--- DOCUMENT EXTRACT ---
Wow, Crafty Jamie, how georgous!!!!!

Where did you get the pattern? 

Marilyn


----------



## brendaf1964 (Jan 24, 2011)

Absolutely beautiful!! I find the index cards are great too for intricate cable designs.....as I hate to froggit!!! LOL


----------



## tallieu (Feb 10, 2011)

I love that cable and would also like the pattern. You're doing a great job and I may try the card suggestion too. I do graph knitting, print out a copy of the graph for each project, then ink a line through the rows as I complete them. For an intarsia pattern, this works great, for but fair isle I think you're idea would work better - also for the cables.


----------



## DarcyCAG (Feb 10, 2011)

This is gorgeous. I'm a newbie at knitting, but I am wanting to try cables. I like the idea of index cards for keeping track of where you are. It is still difficult for me to follow a graph.

Like the others, I would love to have a copy of your pattern. :thumbup:


----------



## emcontrary (Jan 23, 2011)

Gorgeous cables and your idea of index cards is a very good one.


----------



## cherylpeterson1 (Jan 26, 2011)

BEAUTIFUL!!!! I love this. I do the index cards too because sometimes I end up setting a project down for longer than I want. The cards make it so easy to know exactly where I left off.


----------



## grandmaof7 (Feb 6, 2011)

That is beautiful.


----------



## Tomasina (Feb 2, 2011)

Craftyjamie said:


> Thought you might enjoy seeing my newest effort. It's a mind bender, but it is so pretty that I just keep on doing another row.
> It's getting much easier now that I know what the stitches look like and how they form the pattern. I had to put all 16 rows of the pattern on separate index cards to keep from getting lost. Works great for me.

--- DATASET ROWS ---
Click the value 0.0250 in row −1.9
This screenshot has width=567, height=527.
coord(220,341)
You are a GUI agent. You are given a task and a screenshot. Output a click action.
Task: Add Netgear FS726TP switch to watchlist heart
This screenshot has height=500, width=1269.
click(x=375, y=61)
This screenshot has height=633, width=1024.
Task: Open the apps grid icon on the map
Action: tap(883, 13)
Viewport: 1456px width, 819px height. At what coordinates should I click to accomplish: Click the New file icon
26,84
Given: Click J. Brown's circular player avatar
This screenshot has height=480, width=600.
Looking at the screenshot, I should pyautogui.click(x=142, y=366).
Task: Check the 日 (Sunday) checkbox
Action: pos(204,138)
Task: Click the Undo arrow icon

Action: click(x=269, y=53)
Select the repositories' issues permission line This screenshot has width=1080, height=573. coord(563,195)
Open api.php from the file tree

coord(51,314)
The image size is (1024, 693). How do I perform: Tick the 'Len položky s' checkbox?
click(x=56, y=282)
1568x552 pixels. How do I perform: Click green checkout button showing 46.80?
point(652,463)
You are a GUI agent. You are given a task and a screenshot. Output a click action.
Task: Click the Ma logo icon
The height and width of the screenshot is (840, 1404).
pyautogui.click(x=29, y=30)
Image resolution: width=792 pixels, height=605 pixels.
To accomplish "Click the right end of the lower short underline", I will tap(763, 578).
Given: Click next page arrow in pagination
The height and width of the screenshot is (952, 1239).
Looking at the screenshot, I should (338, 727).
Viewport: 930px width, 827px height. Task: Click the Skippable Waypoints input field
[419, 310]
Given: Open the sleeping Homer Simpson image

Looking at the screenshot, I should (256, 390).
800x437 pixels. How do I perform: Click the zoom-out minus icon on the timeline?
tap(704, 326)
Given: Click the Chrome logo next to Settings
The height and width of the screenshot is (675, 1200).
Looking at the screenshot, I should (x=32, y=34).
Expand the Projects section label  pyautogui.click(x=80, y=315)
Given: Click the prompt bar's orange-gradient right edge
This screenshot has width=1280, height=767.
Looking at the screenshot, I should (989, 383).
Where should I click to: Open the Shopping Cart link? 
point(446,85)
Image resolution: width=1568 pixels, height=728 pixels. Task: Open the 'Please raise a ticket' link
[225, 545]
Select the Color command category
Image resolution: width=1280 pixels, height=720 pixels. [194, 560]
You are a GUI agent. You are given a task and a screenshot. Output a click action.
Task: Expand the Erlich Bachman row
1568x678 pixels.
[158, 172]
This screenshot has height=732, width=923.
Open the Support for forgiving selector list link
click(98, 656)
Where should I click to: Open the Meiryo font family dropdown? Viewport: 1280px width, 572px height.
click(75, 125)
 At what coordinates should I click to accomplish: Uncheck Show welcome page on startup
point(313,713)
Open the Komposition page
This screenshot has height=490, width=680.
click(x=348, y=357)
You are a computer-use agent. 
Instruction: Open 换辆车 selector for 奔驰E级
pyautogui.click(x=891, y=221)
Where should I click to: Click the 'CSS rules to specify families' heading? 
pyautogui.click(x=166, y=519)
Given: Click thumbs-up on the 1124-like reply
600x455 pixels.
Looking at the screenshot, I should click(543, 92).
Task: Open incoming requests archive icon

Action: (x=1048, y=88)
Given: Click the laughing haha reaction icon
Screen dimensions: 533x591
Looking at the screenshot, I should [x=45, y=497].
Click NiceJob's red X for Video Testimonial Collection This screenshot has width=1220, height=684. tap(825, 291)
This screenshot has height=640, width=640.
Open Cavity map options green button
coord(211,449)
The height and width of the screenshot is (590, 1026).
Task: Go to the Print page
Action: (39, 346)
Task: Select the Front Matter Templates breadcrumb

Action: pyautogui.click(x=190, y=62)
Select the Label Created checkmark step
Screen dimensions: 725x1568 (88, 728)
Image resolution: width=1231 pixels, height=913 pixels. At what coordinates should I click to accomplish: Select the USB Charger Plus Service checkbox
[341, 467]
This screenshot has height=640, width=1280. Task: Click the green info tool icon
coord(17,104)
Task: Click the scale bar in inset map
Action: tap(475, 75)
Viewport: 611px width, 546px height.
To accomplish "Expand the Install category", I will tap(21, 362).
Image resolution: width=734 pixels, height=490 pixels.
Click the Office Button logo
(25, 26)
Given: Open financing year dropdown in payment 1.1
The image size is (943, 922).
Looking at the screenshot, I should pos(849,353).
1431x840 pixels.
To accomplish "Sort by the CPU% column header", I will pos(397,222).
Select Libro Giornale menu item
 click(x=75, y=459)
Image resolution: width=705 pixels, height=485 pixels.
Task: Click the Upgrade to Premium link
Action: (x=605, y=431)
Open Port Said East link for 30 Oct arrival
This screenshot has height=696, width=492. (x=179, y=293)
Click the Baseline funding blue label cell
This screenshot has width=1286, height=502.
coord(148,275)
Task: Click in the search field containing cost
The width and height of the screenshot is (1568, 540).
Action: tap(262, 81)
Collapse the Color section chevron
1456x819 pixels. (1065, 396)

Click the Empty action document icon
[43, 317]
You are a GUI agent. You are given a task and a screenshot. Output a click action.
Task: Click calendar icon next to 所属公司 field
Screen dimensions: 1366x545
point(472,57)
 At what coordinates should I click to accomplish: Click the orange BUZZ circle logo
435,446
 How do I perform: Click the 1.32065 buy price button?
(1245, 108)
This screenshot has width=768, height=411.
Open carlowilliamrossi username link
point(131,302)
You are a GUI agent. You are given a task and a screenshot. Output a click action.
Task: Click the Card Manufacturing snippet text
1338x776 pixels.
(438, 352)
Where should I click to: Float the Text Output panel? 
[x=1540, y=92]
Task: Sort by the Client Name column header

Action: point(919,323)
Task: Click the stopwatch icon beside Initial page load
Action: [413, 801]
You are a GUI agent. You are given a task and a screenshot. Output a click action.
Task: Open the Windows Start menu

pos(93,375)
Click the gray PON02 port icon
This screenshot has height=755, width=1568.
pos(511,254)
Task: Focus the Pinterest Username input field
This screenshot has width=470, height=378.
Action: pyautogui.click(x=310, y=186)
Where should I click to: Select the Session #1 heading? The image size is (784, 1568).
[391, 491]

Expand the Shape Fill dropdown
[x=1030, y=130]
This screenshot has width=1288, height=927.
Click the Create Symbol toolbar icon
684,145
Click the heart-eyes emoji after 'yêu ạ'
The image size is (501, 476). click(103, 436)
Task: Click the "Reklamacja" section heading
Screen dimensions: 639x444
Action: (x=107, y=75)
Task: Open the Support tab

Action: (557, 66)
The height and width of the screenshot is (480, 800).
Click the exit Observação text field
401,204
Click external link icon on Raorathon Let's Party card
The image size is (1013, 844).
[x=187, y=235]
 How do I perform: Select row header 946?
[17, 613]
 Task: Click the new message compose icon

--- WORK TO COMPLETE ---
1. From the knitting forum thread, repeat the passage starting with "BEAUTIFUL!!!! I love" and going on through "I left off.".
2. Answer these questions from the knitting forum thread, one per line:
(a) How many rows of the pattern did Craftyjamie put on separate index cards?
(b) What does tallieu do on the printed copy of the graph as each row is completed?
(c) Which user describes being a newbie at knitting?
3. In the knitting forum thread, why does cherylpeterson1 use index cards? Answer in one to three sentences.

--- ANSWERS BELOW ---
1.
BEAUTIFUL!!!! I love this. I do the index cards too because sometimes I end up setting a project down for longer than I want. The cards make it so easy to know exactly where I left off.

2.
(a) 16 rows.
(b) Inks a line through the rows.
(c) DarcyCAG.

3. cherylpeterson1 sometimes sets a project down for longer than intended. The cards make it easy to know exactly where the work left off.